- HOW TO COMPLETE THIS TASK: Your answer is to be every line of the material that includes the string "computer".

- DATA EXTRACTS:
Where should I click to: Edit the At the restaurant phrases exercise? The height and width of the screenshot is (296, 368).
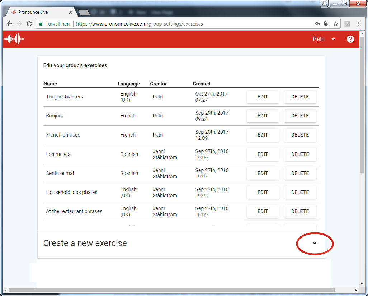click(x=263, y=211)
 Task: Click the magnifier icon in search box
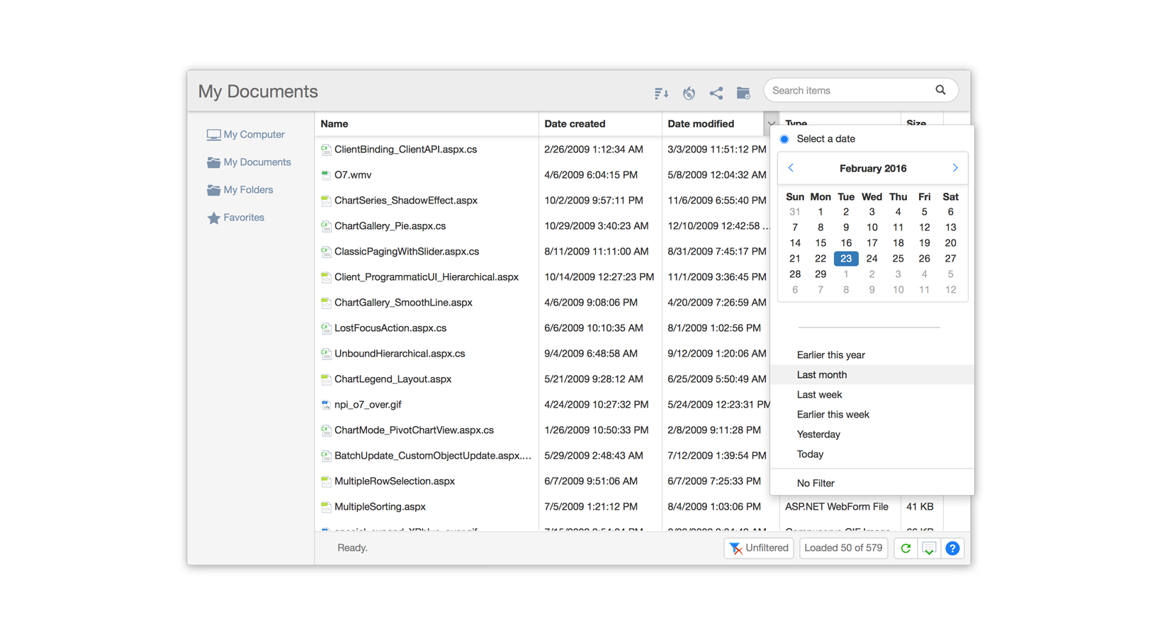[x=940, y=90]
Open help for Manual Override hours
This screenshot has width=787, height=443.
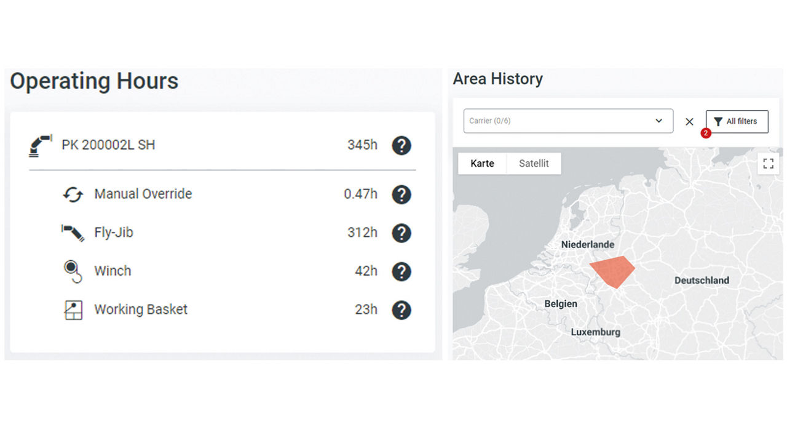click(401, 194)
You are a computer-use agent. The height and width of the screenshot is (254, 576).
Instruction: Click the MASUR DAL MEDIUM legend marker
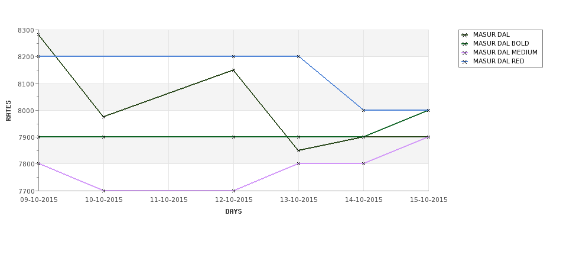pos(465,53)
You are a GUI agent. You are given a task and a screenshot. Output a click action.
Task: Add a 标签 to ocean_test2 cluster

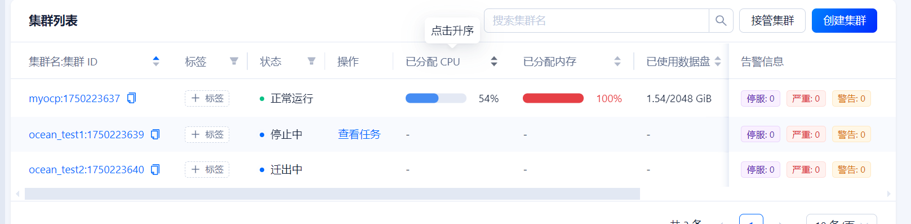(x=207, y=169)
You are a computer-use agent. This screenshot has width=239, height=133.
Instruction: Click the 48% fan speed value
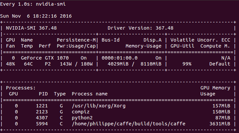(x=10, y=64)
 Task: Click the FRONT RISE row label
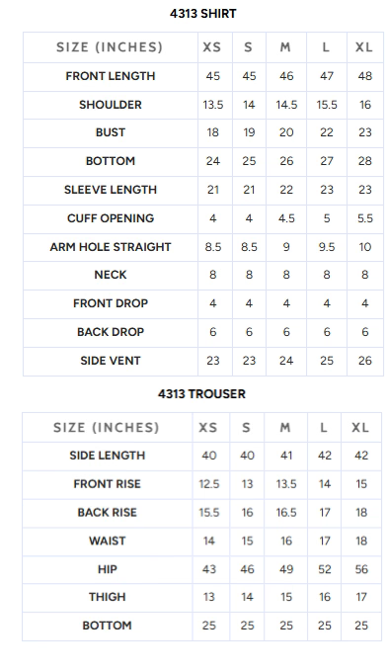[108, 484]
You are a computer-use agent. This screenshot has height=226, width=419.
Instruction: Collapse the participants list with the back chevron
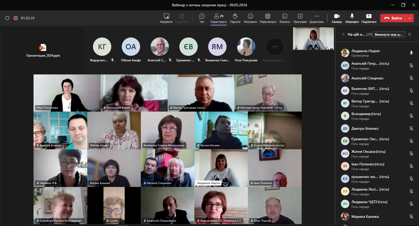click(343, 34)
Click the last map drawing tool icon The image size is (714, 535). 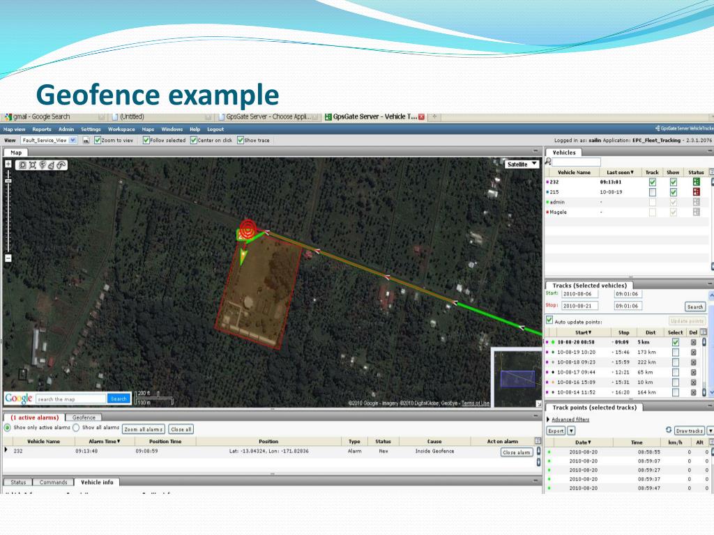coord(61,165)
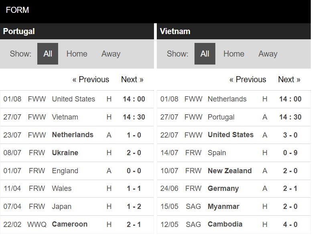The width and height of the screenshot is (314, 241).
Task: Show Vietnam's Away matches only
Action: click(268, 54)
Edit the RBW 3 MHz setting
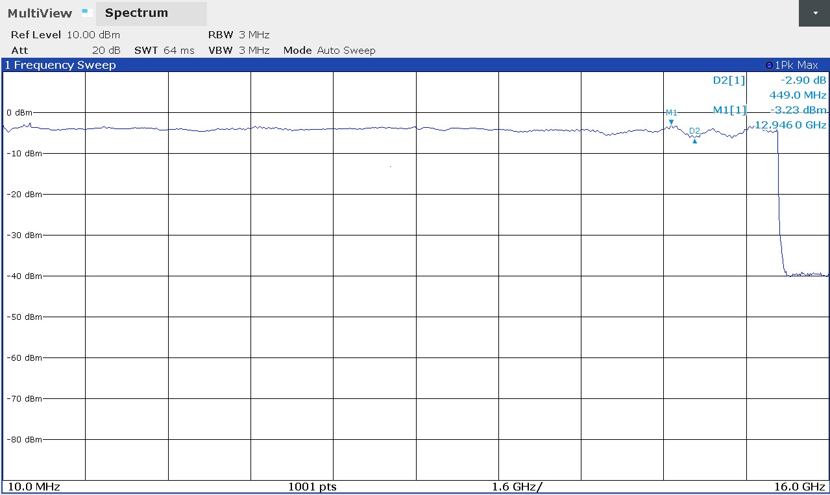The height and width of the screenshot is (495, 830). (x=239, y=35)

- WRITTEN ANSWER:
You are a computer-use agent. The height and width of the screenshot is (254, 576).
You are a computer-use agent. This screenshot has width=239, height=133.
You are a computer-use agent. This screenshot has height=226, width=419.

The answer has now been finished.